Ma che rumore fa il lutto? Se potessi dargli un suono sarebbe un tonfo, un grido, il canto di una civetta, il rumore del vento che ti fischia nelle orecchie per poi fuggire e burlarsi di te, ancora incredulo di sentirne la voce, rincorrendola nell’invisibile. Forse, a volte, il lutto un rumore non lo ha. Il lutto è silenzio, è vano, vacuo, il lutto è una stanza vuota senza eco. In realtà, il lutto fa rumore, eccome se ne fa. Posso sentire a tratti le grida, la disperazione, i pianti soffocati, il suono dei chiodi che chiudono una bara, posso sentire il coperchio appoggiarsi timido, ma spietato, sul feretro, e le parole affievolirsi una volta imbottigliate in quel vaso di legno. Perché il corpo per me è un fiore, anche se appassisce dopo un bel po’. Penso non ci si abitui mai a certi rumori e a certi suoni. Il tutto è amplificato, sembra di poter sentire il sangue circolare nelle vene, come se scorresse in superficie. Sembra di poter sentire ancora quelle voci che in realtà puoi ritrovare, con un po’ di fortuna, nelle vecchie segreterie telefoniche o nei tuoi ricordi. Il rumore dell’organo che rimbomba tra le mura di chiese esauste di battesimi, di matrimoni e di funerali, il rumore dei fiori appoggiati sugli altari, sugli scalini e sui poggia piante. Il rumore dei passi sul pavimento, come una marcia bellica, o il rumore di nasi soffiati, di singhiozzi strozzati e di vagiti destinati a cadere lì, sul pavimento della chiesa, custode di chissà quante lacrime e sorrisi. È ancora il rumore delle campane, e delle rotelle spesso scricchiolanti – noncuranza nell’oliarle – che trasportano il feretro a passo d’uomo, sospeso da otto mani. È il rumore del silenzio, quello che nasce arrivati al camposanto, disturbato dagli attrezzi del mestiere di chi deve poggiare una lastra marmorea in catena di montaggio.

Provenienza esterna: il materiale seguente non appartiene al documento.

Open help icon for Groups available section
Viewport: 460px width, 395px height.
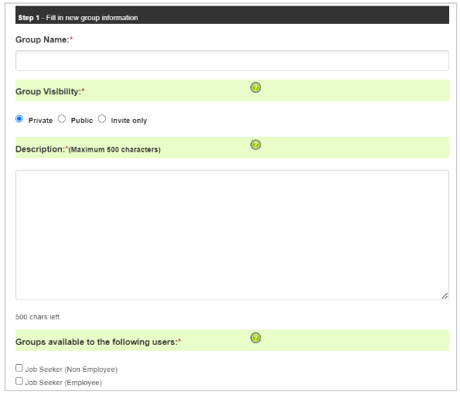[256, 338]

Perché il lutto fa rumore, e ognuno ha il proprio rumore del lutto. Il 2020 è stato terribilmente assordante, tra commiati violentati dalla censura e dalla distanza. Ormai quei morti sembrano non far più rumore, tra la ripresa della vita e dell’essersi lasciati alle spalle, per i più, una vita di clausura forzata e di avara libertà. C’è chi invece questo rumore lo accoglie con grazia e lo invita come un conoscente, un vecchio amico di tutti spesso lasciato agli angoli della vita. È il Rumore del Lutto, la rassegna dedicata alla morte e al morire nata grazie all’ingegno di Maria Angela Gelati e di Marco Pipitone che quest’anno è giunta alla XIV edizione. Nata a Parma nel 2007, questa rassegna culturale è un invito a quel fatidico primo passo che ognuno di noi deve compiere verso una Death Education ancora timida, ma che procede a piccoli passi, quasi gattonando, nel nostro Paese. Ripropongo le preziose parole di Maria Angela: “nessuno di noi è un’isola e a ciascuno sia sempre data la possibilità di affrontare con successo ogni momento difficile, passando dalla fragilità alla forza, dalla perdita alla resilienza”. A Parma, dal 17 ottobre al 7 novembre.